Funniest Moment: “I want to thank Vice President Harris for being an incredible leader….”

Oh God. Stop. My side hurts. No more. Please.

Most Surreal Moment: The same Kamala leading a standing ovation re: the decriminalization of marijuana. You know — the crime she made her career on as California AG.

What Biden Could’ve Just Done And Been More Effective: “Good evening, my fellow Americans. Abortion! Thank you and good night.”
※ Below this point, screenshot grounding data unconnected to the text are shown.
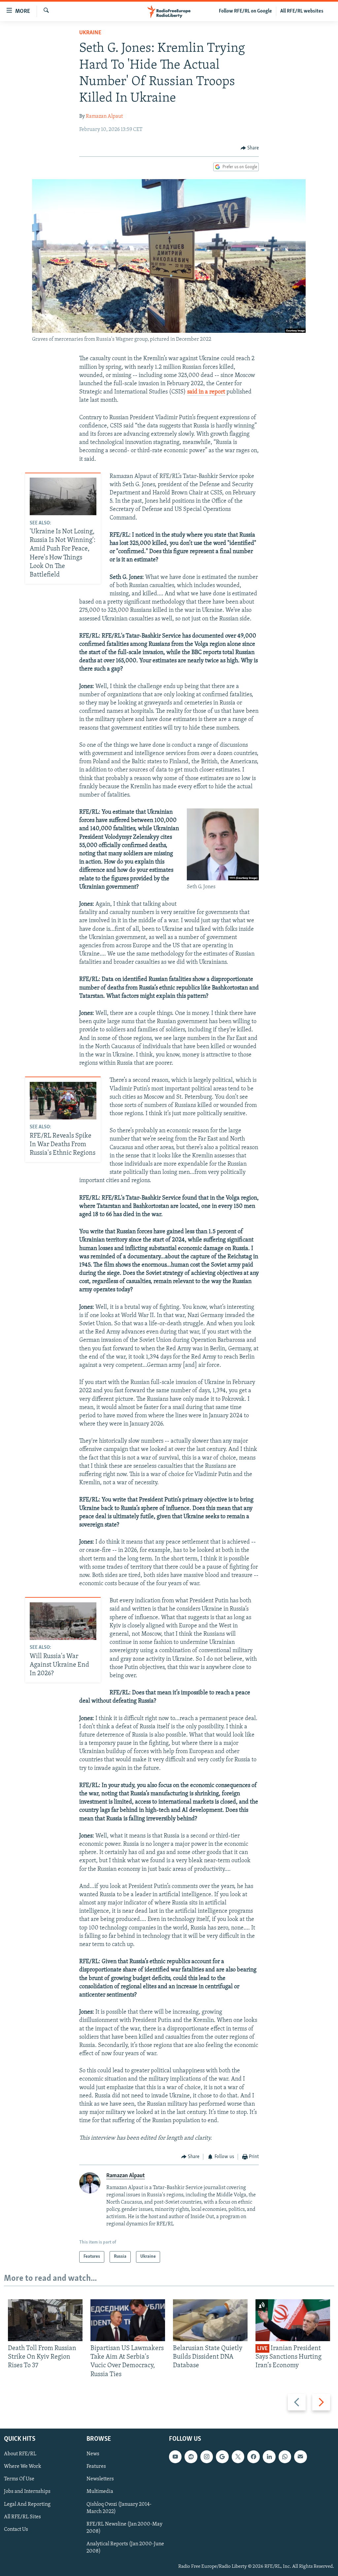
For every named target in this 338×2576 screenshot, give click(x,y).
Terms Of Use (19, 2479)
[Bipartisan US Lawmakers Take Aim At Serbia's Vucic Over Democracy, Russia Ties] (127, 2320)
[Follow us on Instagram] (206, 2456)
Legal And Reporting (27, 2504)
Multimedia (99, 2491)
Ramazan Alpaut (104, 116)
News (92, 2454)
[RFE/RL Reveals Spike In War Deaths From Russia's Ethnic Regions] (63, 1100)
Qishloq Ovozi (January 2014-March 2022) (119, 2508)
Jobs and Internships (27, 2491)
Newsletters (100, 2479)
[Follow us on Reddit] (191, 2456)
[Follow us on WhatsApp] (285, 2456)
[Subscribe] (300, 2456)
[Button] (250, 148)
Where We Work (22, 2466)
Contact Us (16, 2529)
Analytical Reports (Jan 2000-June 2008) (125, 2547)
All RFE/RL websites (301, 11)
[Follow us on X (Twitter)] (238, 2456)
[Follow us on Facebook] (253, 2456)
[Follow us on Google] (222, 2456)
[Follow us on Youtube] (175, 2456)
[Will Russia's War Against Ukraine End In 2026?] (63, 1621)
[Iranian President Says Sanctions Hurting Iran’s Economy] (292, 2320)
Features (96, 2466)
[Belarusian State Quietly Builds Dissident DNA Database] (210, 2320)
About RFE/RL (20, 2454)
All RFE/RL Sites (22, 2517)
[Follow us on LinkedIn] (269, 2456)
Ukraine (90, 33)
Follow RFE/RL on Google (245, 11)
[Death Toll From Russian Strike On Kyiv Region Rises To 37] (45, 2320)
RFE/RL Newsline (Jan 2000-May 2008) (124, 2528)
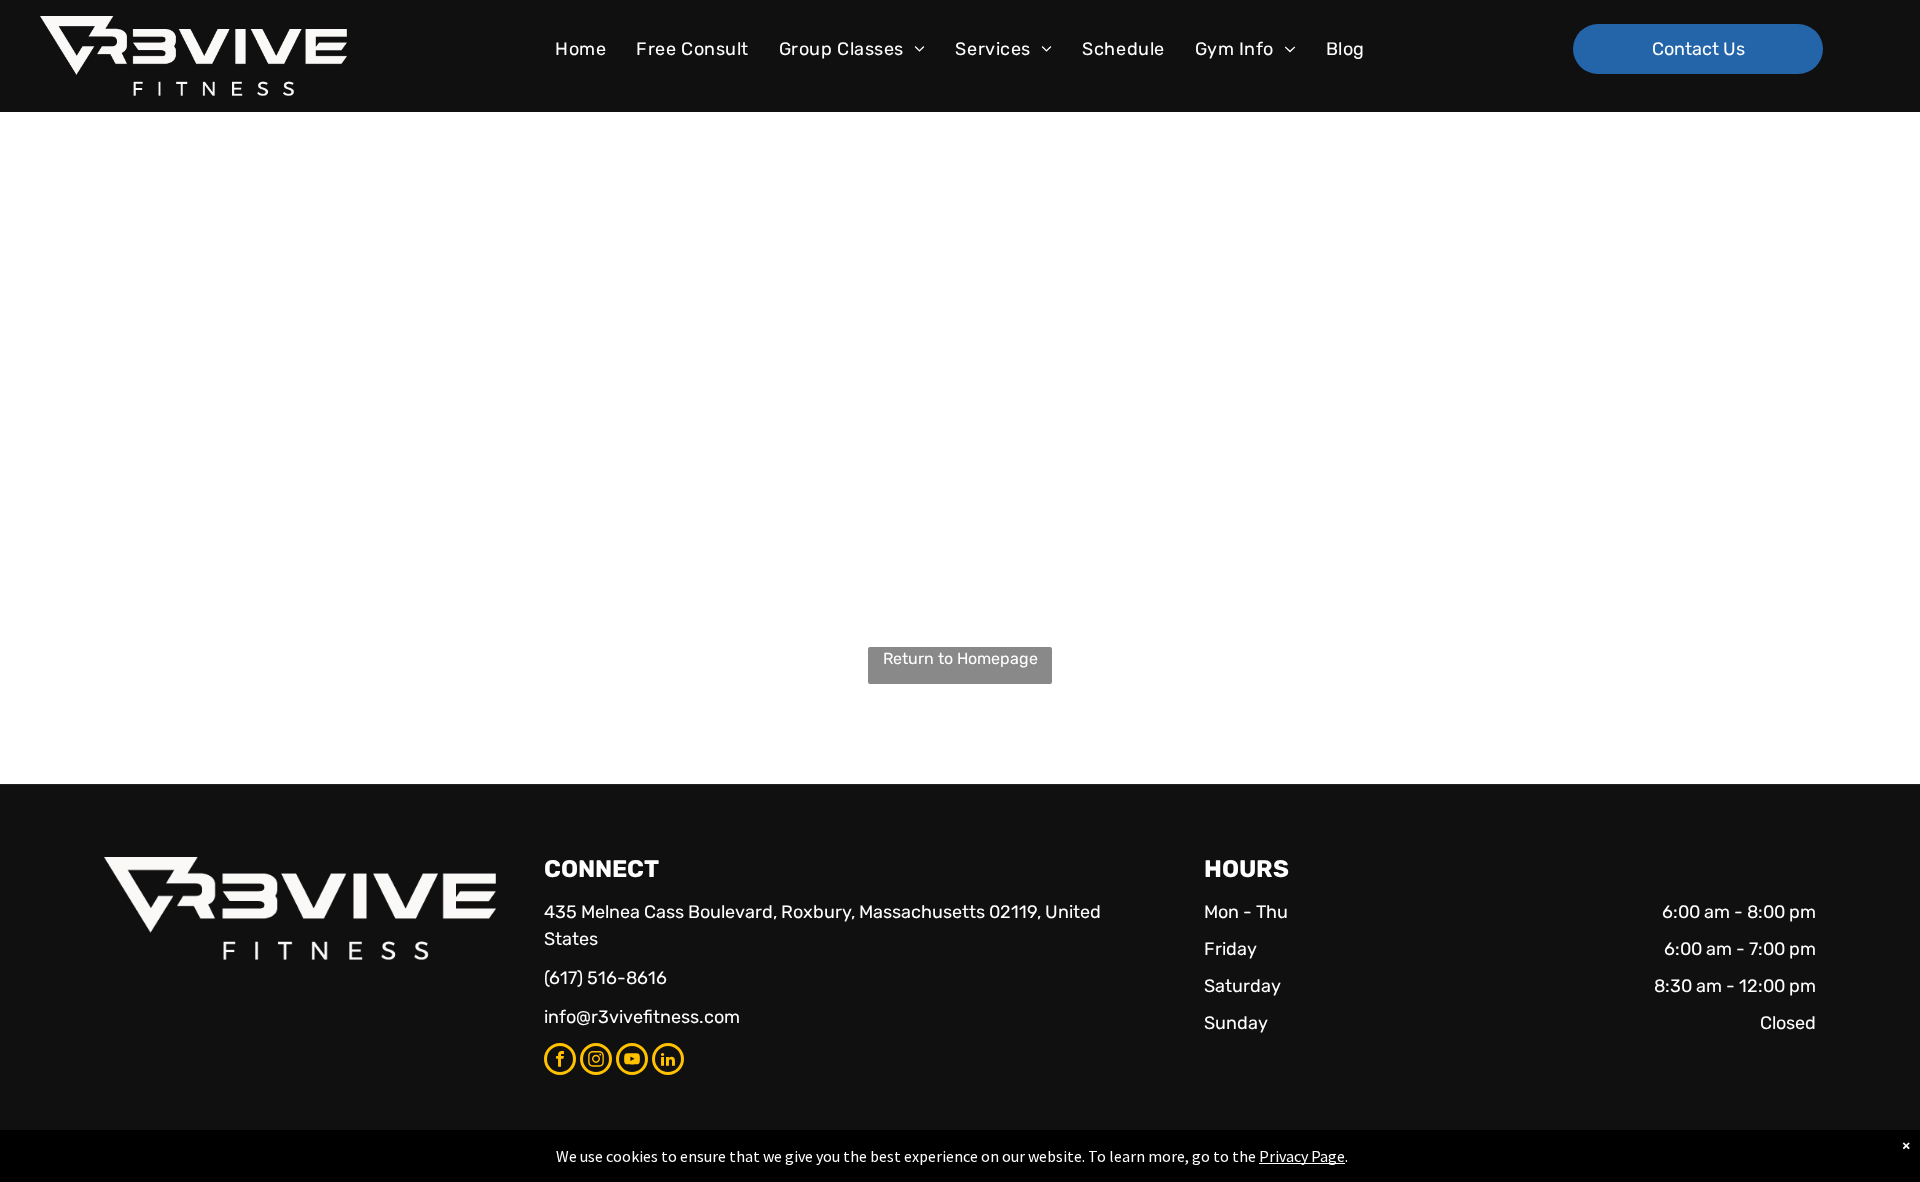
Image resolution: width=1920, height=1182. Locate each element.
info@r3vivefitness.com (642, 1017)
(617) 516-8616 (605, 978)
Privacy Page (1302, 1156)
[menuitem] (580, 49)
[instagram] (596, 1061)
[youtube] (632, 1061)
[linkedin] (668, 1061)
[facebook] (560, 1061)
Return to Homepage (960, 658)
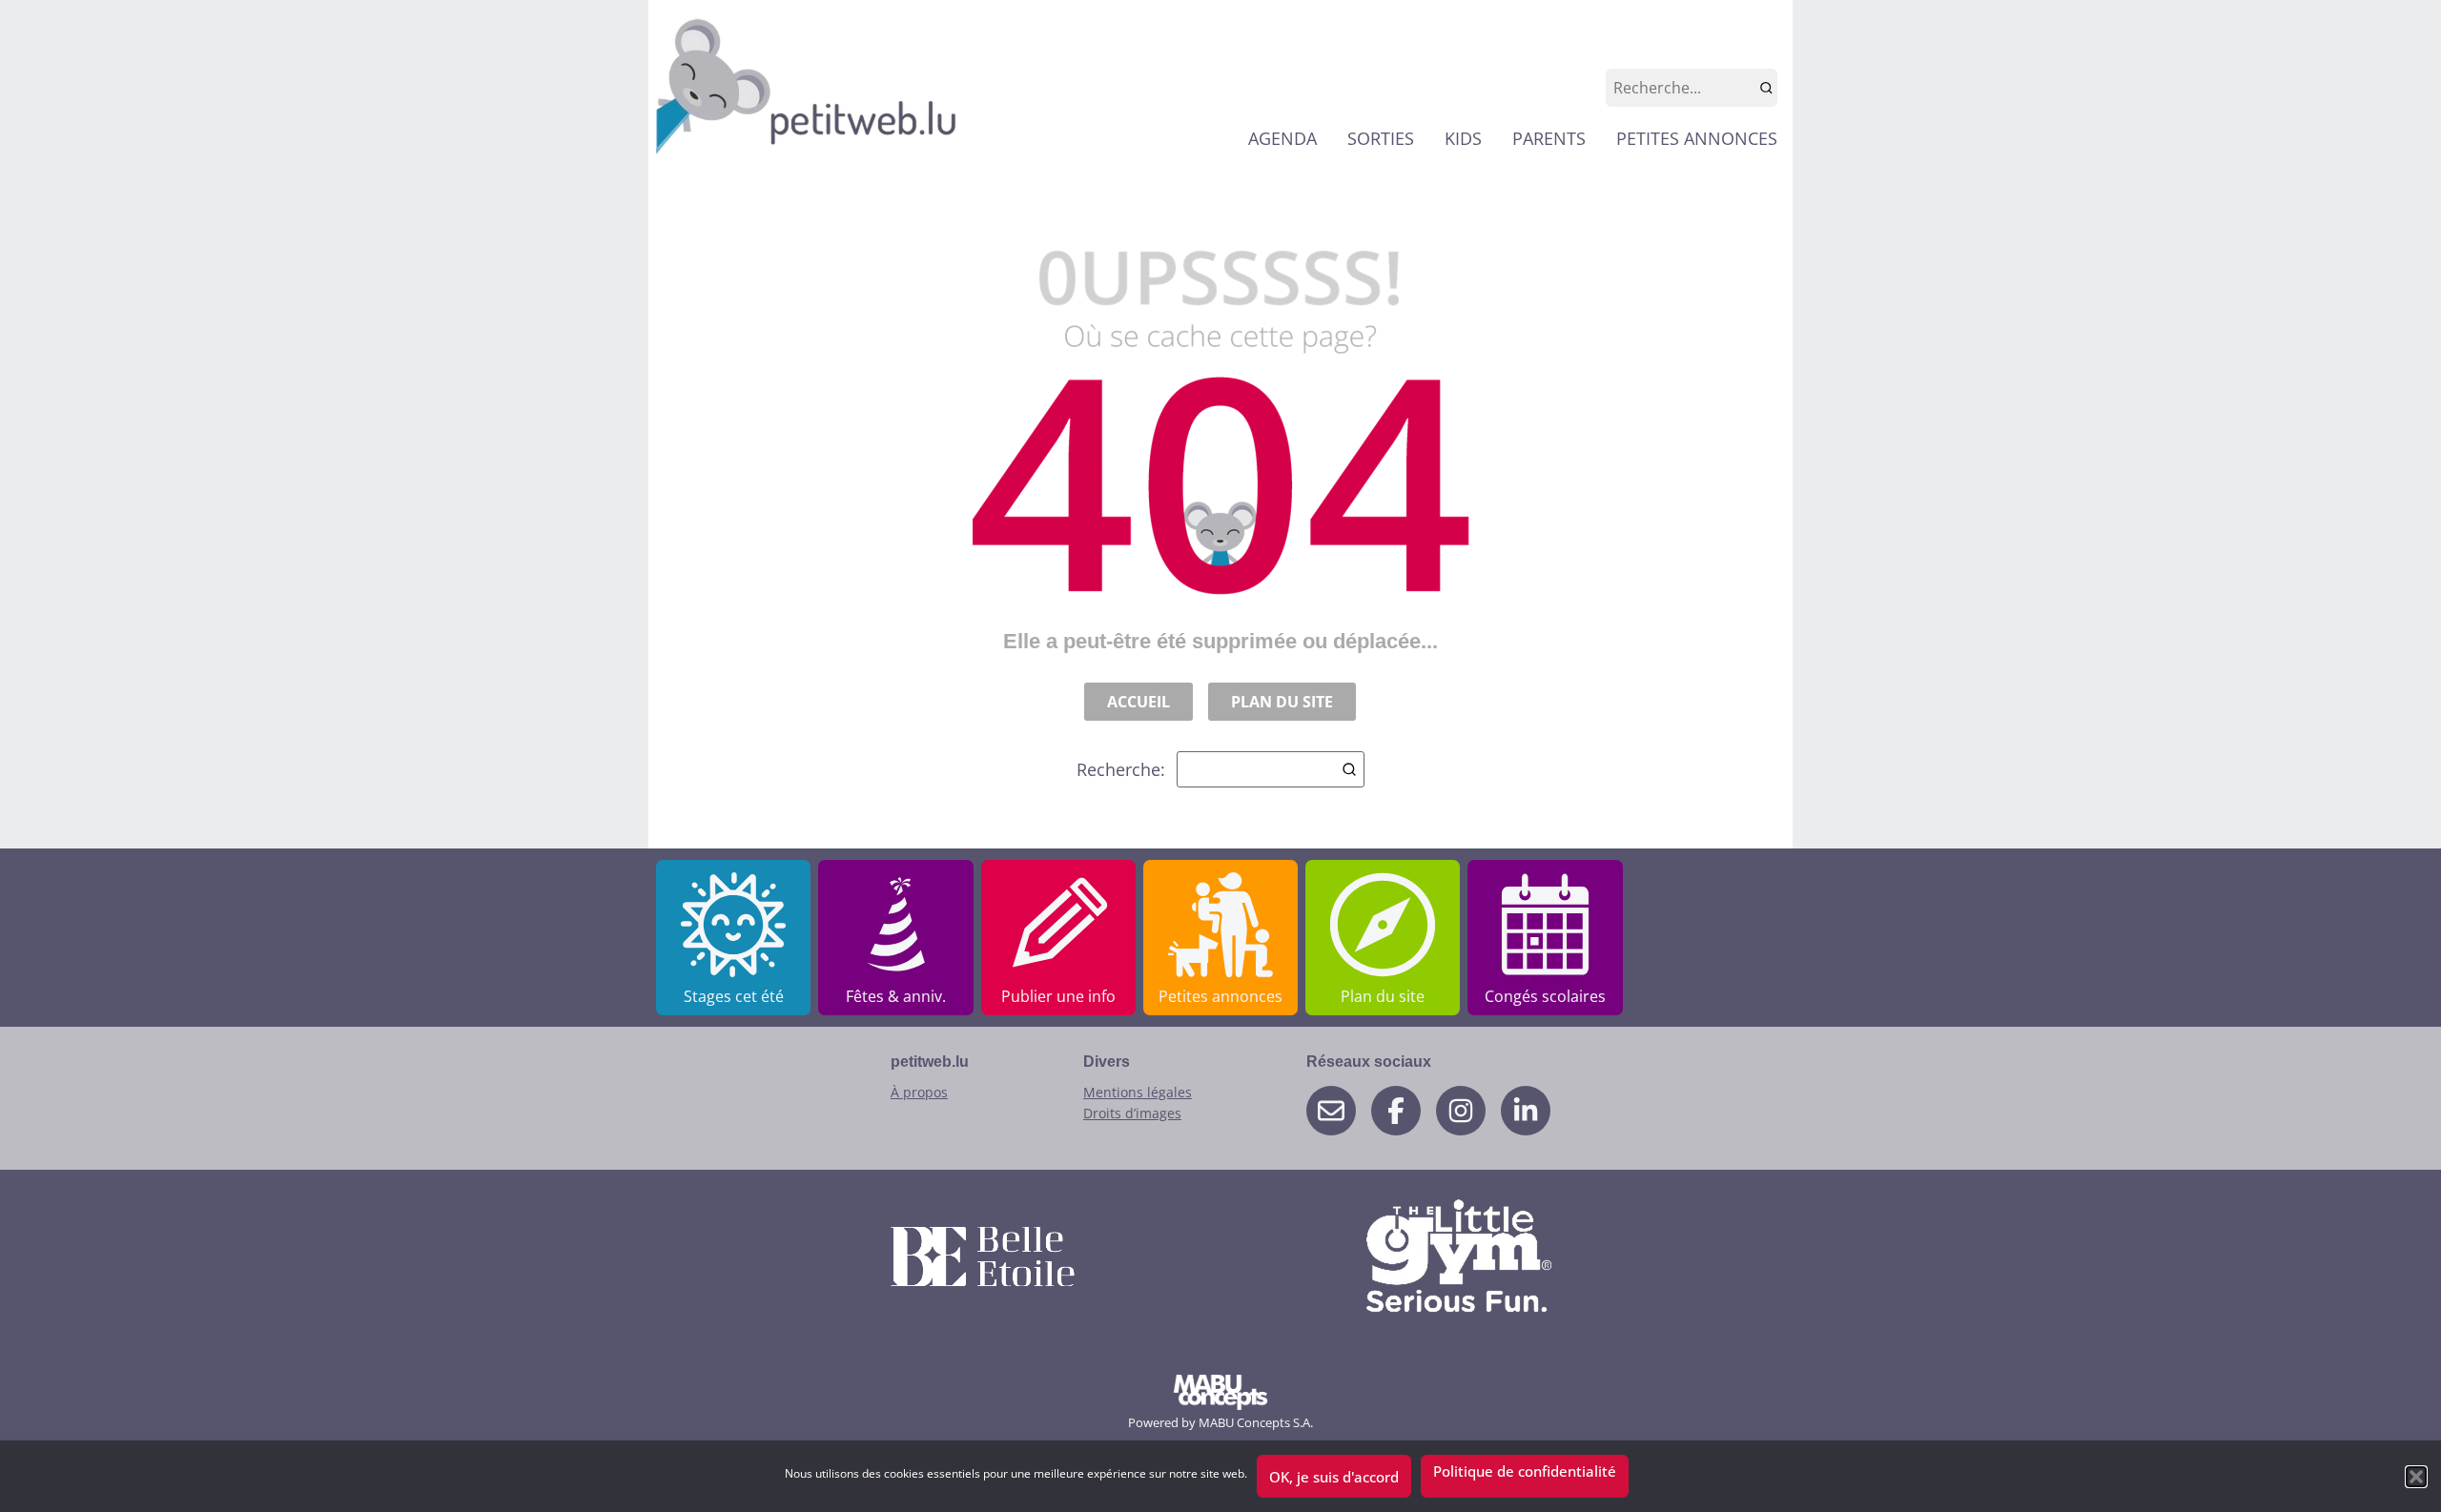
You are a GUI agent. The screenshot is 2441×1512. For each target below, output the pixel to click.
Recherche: (1121, 769)
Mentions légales (1137, 1092)
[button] (2416, 1476)
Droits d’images (1132, 1113)
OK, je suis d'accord (1334, 1476)
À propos (919, 1092)
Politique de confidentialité (1524, 1471)
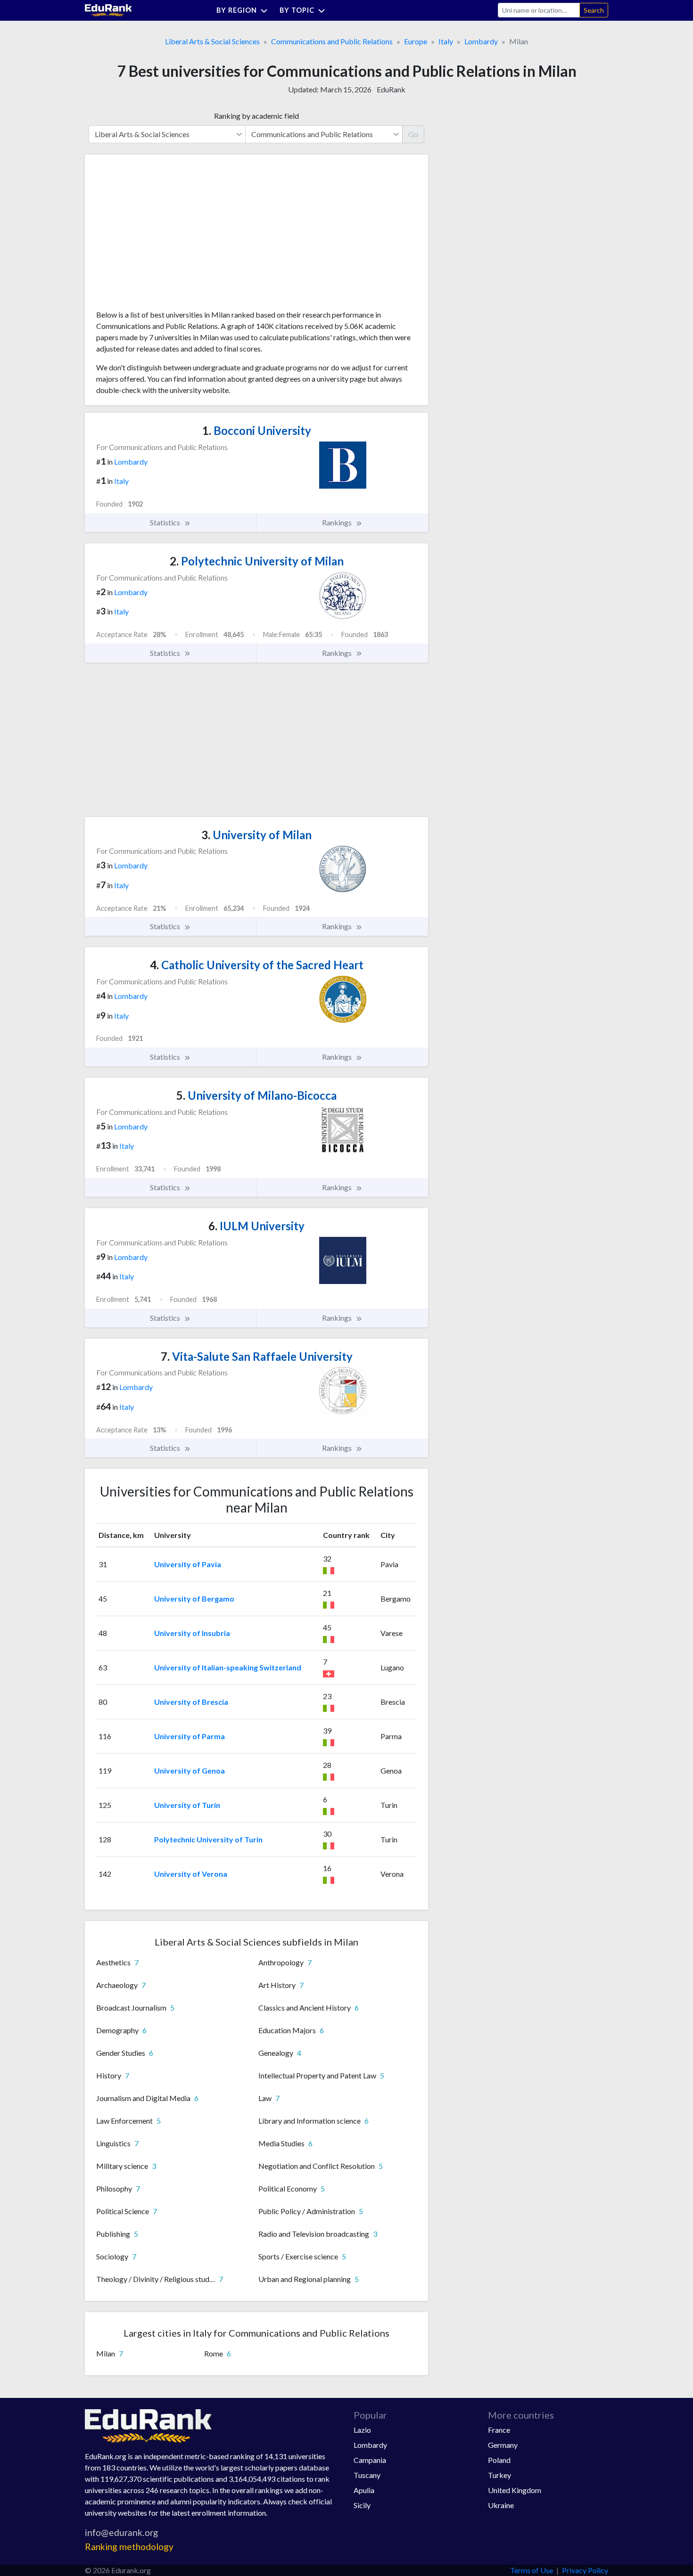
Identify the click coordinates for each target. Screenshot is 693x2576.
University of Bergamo (194, 1598)
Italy (445, 41)
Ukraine (501, 2505)
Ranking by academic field (256, 115)
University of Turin (187, 1804)
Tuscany (367, 2474)
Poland (499, 2459)
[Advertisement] (167, 236)
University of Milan (256, 835)
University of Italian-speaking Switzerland (227, 1667)
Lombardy (481, 41)
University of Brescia (191, 1701)
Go (413, 134)
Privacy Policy (585, 2570)
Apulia (364, 2490)
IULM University (256, 1226)
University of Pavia (187, 1564)
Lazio (362, 2429)
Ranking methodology (129, 2546)
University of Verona (190, 1873)
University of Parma (189, 1736)
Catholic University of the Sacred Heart (256, 965)
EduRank (391, 89)
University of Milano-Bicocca (256, 1095)
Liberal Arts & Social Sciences (212, 41)
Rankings (337, 522)
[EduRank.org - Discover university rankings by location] (108, 9)
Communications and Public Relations (332, 41)
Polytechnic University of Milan (257, 561)
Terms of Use (531, 2570)
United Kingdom (514, 2490)
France (499, 2429)
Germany (503, 2444)
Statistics (166, 522)
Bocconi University (256, 430)
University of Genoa (189, 1770)
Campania (370, 2459)
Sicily (362, 2505)
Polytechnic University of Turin (208, 1839)
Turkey (499, 2474)
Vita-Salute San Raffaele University (257, 1356)
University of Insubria (192, 1632)
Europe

Somebody Please Tell Him: “Shrink-flation” is painful. Fire whatever millenial thought this was brilliant. It makes Joe sound like your grandfather telling you how much better Spam used to be. Snickers? In a presidential speech?

Structural Error: Starting off with foreign affairs. Americans are thinking about their family’s safety and prosperity, not that of Ukrainians — not mater how malevolent Vladimir Putin is. And the Gaza pier thing sounds bizarre and worrisome to the average American’s ears just now.

Shameful Moment: Being heckled into saying Laken Riley’s name — and then getting it wrong. I normally hate the heckling stuff, but Joe had this one coming.

Bridge to Nowhere: His story about meeting with the CEOs and discussing a “well-educated workforce.” This story was essentially pointless. Oh and P.S: It didn’t happen.

Incomprehensible Fact: The President made villains of America’s corporations. Yet most will still donate to him. If he wins, they deserve what they get.

So I hope they get it.

Thanks for reading The Ops Desk. Stay Safe!